En el Diario de un misionero de Maynas, don Manuel Uriarte escribió con admiración sobre la manera como los Iquitos, por ejemplo, aprovechaban la creciente para usar sus canoas cortando camino, abriendo otras rutas y desplazándose más rápido. Esos oriundos no eran víctimas de las aguas alzadas y se movían con habilidad en todo ese tiempo en que no se veía tierra por ninguna parte. Ello les permitía mantenerse en buenas condiciones en esos días. No existía entonces ningún plan contingente de nadie y no requerían de ayuda de algún Estado que por entonces no existía. Nadie ha estudiado la manera como ellos y ellas soportaban ese dictado de la naturaleza. Y como consecuencia de ello nadie intenta imitarlos para evitar la pesadilla de la creciente, lo cual revela un desconocimiento impresionante de nosotros mismos.

Desde la incómoda postura que encontró para soportar una creciente grande, otro jesuita, el padre Samuel Frtiz vio como unos indios remotos, que se distinguían por tener las cabezas rapadas, hacían labores de comercio sin preocuparse por las aguas. Es decir en plena inundación navegaban comprando y vendiendo con la modalidad del trueque. La creciente para ellos no era paralizante ni una catástrofe que tenía sus víctimas. Era una estación de paso que no les obligaba a guarecerse o a buscar otras actividades. Desafiando las aguas, seguían en lo mismo. Esos nativos eran los Manaus y algunos linajes nuestros también seguían con sus labores de comercio durante la inundación.

Antes de Uriarte y de Frtiz, un cronista reveló mediante la escritura lo que hacían los antiguos amazónicos para capear la creciente. En las tierras altas, donde las aguas nunca llegaban, hacían enormes estanque o criaderos de quelonios y de peces. Esa crianza era una garantía para evitar la hambruna y para tener siempre recursos a la mano. Ninguna creciente acaba con toda la tierra ya que siempre deja zonas elevadas, zonas altas, donde se puede continuar haciendo lo de siempre: sembrar y cosechar. Para los Omaguas la creciente era entonces un desafío de la naturaleza y era menester poner a prueba la capacidad de defensa o de aprovechamiento de los recursos.

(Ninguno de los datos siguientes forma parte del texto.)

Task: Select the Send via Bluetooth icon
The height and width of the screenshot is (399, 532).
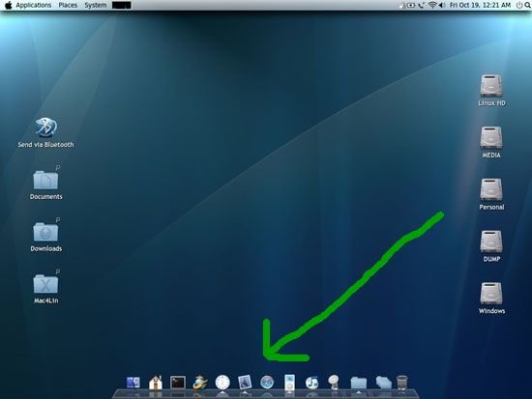Action: (x=45, y=133)
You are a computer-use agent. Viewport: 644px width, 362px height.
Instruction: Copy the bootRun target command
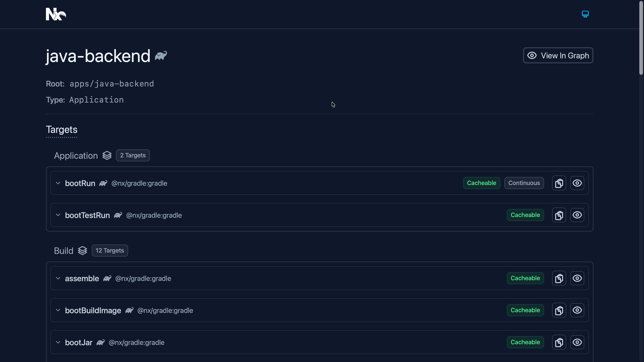[x=559, y=183]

Todo lo anterior viene ahora a cuento debido a la manera cómo la creciente se ha convertido en una verdadera pesadilla. Una pesadilla que está allí, presente todos los años con lo mismo. Anualmente se botan al agua millones de soles haciendo puentes frágiles, endebles, que después no sirven para nada. Anualmente se asiste al espectáculo de la falta de clases escolares en el medio rural, de damnificados por todas partes, de accidentes e incidentes que trae consigo la inundación. Es el mismo fenómeno siempre y nadie quiere ver que los antiguos no eran víctimas de ninguna creciente. Consiguieron controlarle y dominarle. No eran víctimas.

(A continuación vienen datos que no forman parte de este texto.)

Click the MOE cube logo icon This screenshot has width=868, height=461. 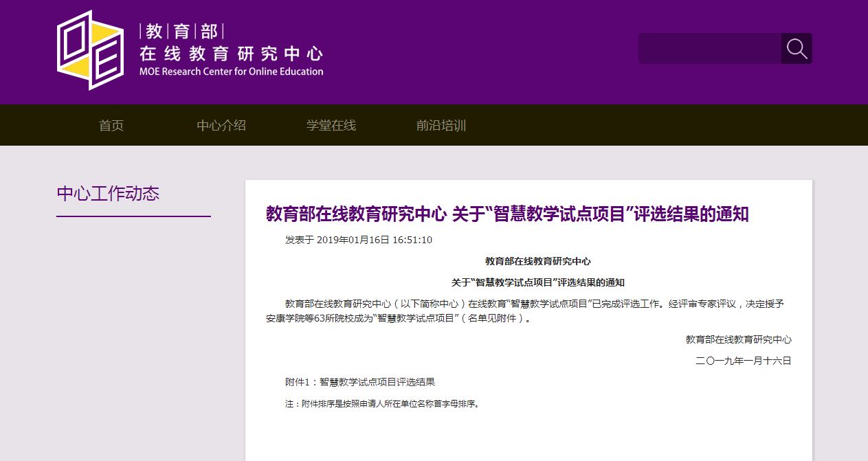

Y cuando había una creciente demasiado no se hacían problemas y toda la aldea se marchaba del lugar. Hace poco, por ejemplo, un alcalde de origen Shipibo, ante una inundación invasora, decidió levantar con todo el pueblo y partir por río buscando una zona alta. Una vez que encontró ese lugar, que existe en cualquier parte, dejó para siempre el mal de la creciente, mientras que en toda la región la cosa sigue siendo una verdadera hecatombe. La pesadilla de la creciente es más que un fenómeno natural, más que una tragedia colectiva.

Es la evidencia de una derrota. De esa incapacidad de mirarnos a nosotros mismos, de conocernos mejor, de saber de lo que somos capaces. Es la negación permanente del propio mérito y del acierto ajeno. Es una pesadilla por eso. Porque nadie parece entender que tenemos antepasados que supieron andar con buen pie y sortear los desmanes de la naturaleza.